Named after the Urdu word for ‘vegetable’, chef Rohit Ghai has published his first cookbook showcasing a selection of recipes inspired by India’s rich food scene. Filled with vegetarian and vegan dishes, TARKARI: Vegetarian and Vegan Indian Dishes with Heart and Soul pays homage to home cooking, including dishes his parents ate, such as Malabar cauliflower, lotus root kofta, and jackfruit masala.
Having worked as Executive Chef in high-end Indian restaurants such as Bombay Bustle, Jamavar, Gymkhana, Hoppers, Trishna, Benares, and Verandah in Copenhagen over the past 15 years, Rohit Ghai opened his first restaurant, Kutir, in 2018. Following the success of the Chelsea restaurant, Rohit also opened Manthan in Mayfair last year. Meaning ‘to churn and reflect’, Manthan is inspired by the chef’s extensive international career, and dishes reflecting his culinary experiences – both professional and personal.
For his jackfruit masala recipe, Rohit Ghai suggests using either tinned jackfruit, or the fresh fruit, for which he outlines a simple guide to preparing it. Once prepared, the jackfruit is shallow fried until lightly browned and cooked with onions, ginger and garlic paste, turmeric, chilli powder, mango powder, and ground coriander. Once all cooked down and aromatic, tomatoes, green chillies and ginger are added to the pan and cooked until the oil separates, forming a curry paste. It’s then simmered for just a few minutes, for the jackfruit pieces to absorb the flavour from the spices. It’s finally sprinkled with garam masala and coriander leaves, then best served with chapatis.
On his jackfruit masala recipe, Rohit Ghai says: “Jackfruit is a truly versatile vegetable, with a wonderful flavour and texture. It’s sometimes known as ‘vegetarian meat’, because it contains lots of fibre. This jackfruit masala is simple and delicious.”
The following recipe is extracted from TARKARI: Vegetarian and Vegan Indian Dishes with Heart and Soul by Rohit Ghai (Kyle Books £25).
- 500 g unripe jackfruit fresh or tinned
- 2 tbsp rapeseed oil
- 250 g onions chopped
- 1 tbsp ginger/garlic Paste
- ¼ tsp ground turmeric
- 1 tsp red chilli powder
- ½ tsp Kashmiri chilli powder
- 1 tsp amchur dried mango powder
- 1 tbsp ground coriander
- 150 g tomatoes chopped
- 1 green chilli deseeded and chopped
- 1 tbsp chopped ginger
- 1 tsp Garam Masala
- A handful of coriander leaves
- Chapatis to serve
- If using tinned jackfruit, wash it under running cold water and leave it in a colander.

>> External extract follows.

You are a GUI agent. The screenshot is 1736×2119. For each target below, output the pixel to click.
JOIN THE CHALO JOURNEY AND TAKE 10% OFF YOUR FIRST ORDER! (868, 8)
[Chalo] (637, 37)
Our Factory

- If you are using raw whole jackfruit, first grease your fingers well with vegetable or rapeseed oil, or mustard oil if you have it. Place a bowl of oil next to you while cutting the jackfruit, as you will need to smear your palms with oil from time to time – the oil prevents the jackfruit fibres from sticking to your hand. With a sharp knife remove the skin of the jackfruit and cut out any thick stem in the centre. Cut the jackfruit into small pieces. Don’t wash it.
- Heat the oil in a kadai or frying pan over a medium heat. Once it starts smoking, add the jackfruit in small batches and shallow-fry until light brown. Remove from the pan, place in a colander and set aside.
- Add the onions to the pan and fry until golden brown. Add the Ginger/Garlic Paste and cook for 4–5 minutes, until the raw aroma disappears, then add the turmeric, red chilli powder, dried mango powder, ground coriander and a pinch of salt.
- Add the tomatoes, green chillies and ginger and cook until the oil separates. This usually takes 5–10 minutes over a low heat.
- Add the jackfruit and stir to coat the pieces evenly with the spice mix. Cover with a lid and let the mixture cook over a low heat for 3–4 minutes, stirring occasionally. During this time the jackfruit pieces absorb the flavour of the spices and the sauce should become dry. Sprinkle with the Garam Masala and scatter over the coriander leaves. Serve with chapatis.